Die Erfahrung, dass unsere Welt ständig durch technisch stets effizientere, profitabel verwertbare Arbeit verändert wird, dass immer neue technische „Revolutionen“ einander folgen, hat dazu geführt, dass die nicht-technischen Praktiken der Weltveränderung – Kritik, Kunst und Revolution – entwertet wurden und in Vergessenheit geraten sind.
Vor hundert Jahren, Ende Oktober 1924, veröffentlichte der 28jährige Dichter André Breton (1896-1966), der in Paris einen Kreis ähnlich denkender Künstler-Freunde um sich geschart hatte (Aragon, Éluard, Naville, Péret, Soupault und andere), sein (Erstes) Manifest des Surrealismus. Auf gut dreißig Druckseiten umriss er das Projekt seiner Gruppe, das missachtete und vergessene Potential des Traums und der Imagination gegen die von kalkulatorischer Vernunft durchherrschte gesellschaftliche Wirklichkeit der Kriege, des Massenelends und der Naturverwüstung aufzubieten.

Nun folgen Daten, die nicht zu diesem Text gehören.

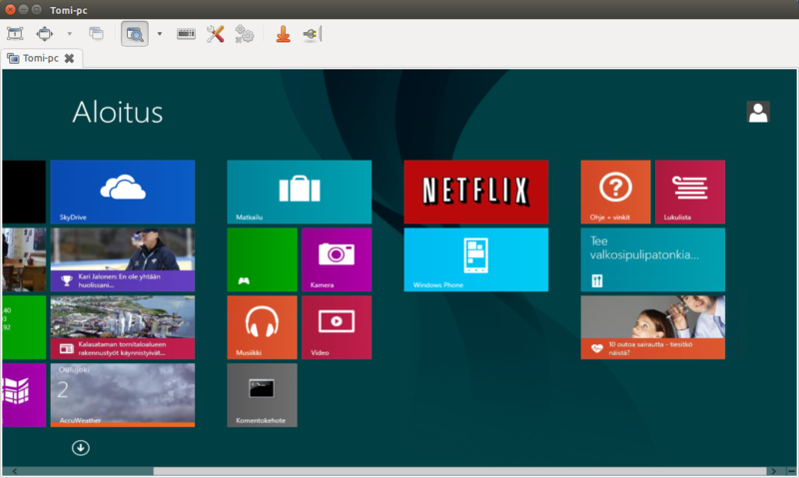The height and width of the screenshot is (478, 799).
Task: Click the user account picture
Action: point(758,112)
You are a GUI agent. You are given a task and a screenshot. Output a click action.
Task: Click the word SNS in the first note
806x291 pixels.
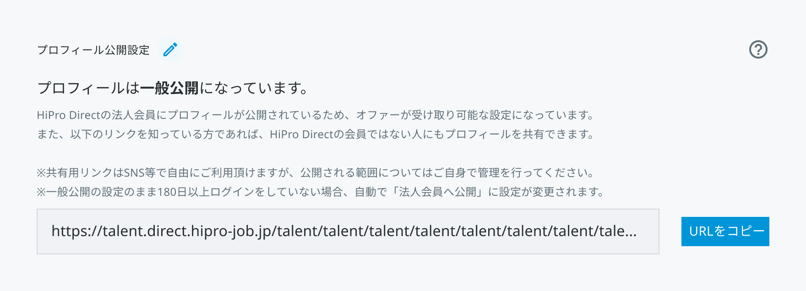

Lyrische Dichtungen, Erzählungen und Romane, Gemälde, Zeichnungen und Skulpturen sollten im Jahrhundert erhoffter Revolutionen – als Zeugnisse einer neuartigen, in der Kunstgeschichte noch kaum erprobten Freiheit der Techniken, Formen und Sujets – die schlummernden Phantasien und kreativen Potentiale unterdrückter Massen wecken.
Die Generation der späteren Surrealisten war 1914 knapp 20 Jahre alt. Der Weltkrieg beendete ihre Jugend. Ihre Antwort war eine Kriegserklärung an diese Wirklichkeit. Eine internationalistisch orientierte Künstlerbewegung, die sich als Teil der antikapitalistisch-antibürokratischen Revolution verstand und das dreifache Ziel verfolgte, „die Welt zu verändern, das Leben zu ändern, die Verständigung unter den Menschen neu zu begründen“ (Breton), eine Bohème-Organisation, die, um der Freiheit des individuellen Ausdrucks willen, ihre Unabhängigkeit auch gegenüber Organisationen wahrte, die als „Partei der Freiheit“ firmierten, hat es weder vor, noch nach den Surrealisten gegeben. Was da, am Vorabend des Zweiten Weltkriegs, als Möglichkeit aufleuchtete, harrt, wie andere Verheißungen des Surrealismus, noch seiner Stunde.
Der Surrealismus war die vorläufig letzte Revolte nonkonformistischer Künstlerinnen und Künstler und ihrer Kunst gegen die bestehende Gesellschaft. Er ist ebenso inaktuell wie uneingelöst, und eine neuerliche Emeute der internationalen Artistinnen und Artisten ist so wünschbar wie ein neuerlicher Versuch der abhängig beschäftigten und unbeschäftigten Bevölkerung West- und Osteuropas, jenes Schicksal zu sabotieren, auf das die Renditenwirtschaft unter Ägide ihrer Profiteure – der Oligarchen, Krisenverwalter und nuklearen Apokalyptiker – zutreibt. (H. Dahmer)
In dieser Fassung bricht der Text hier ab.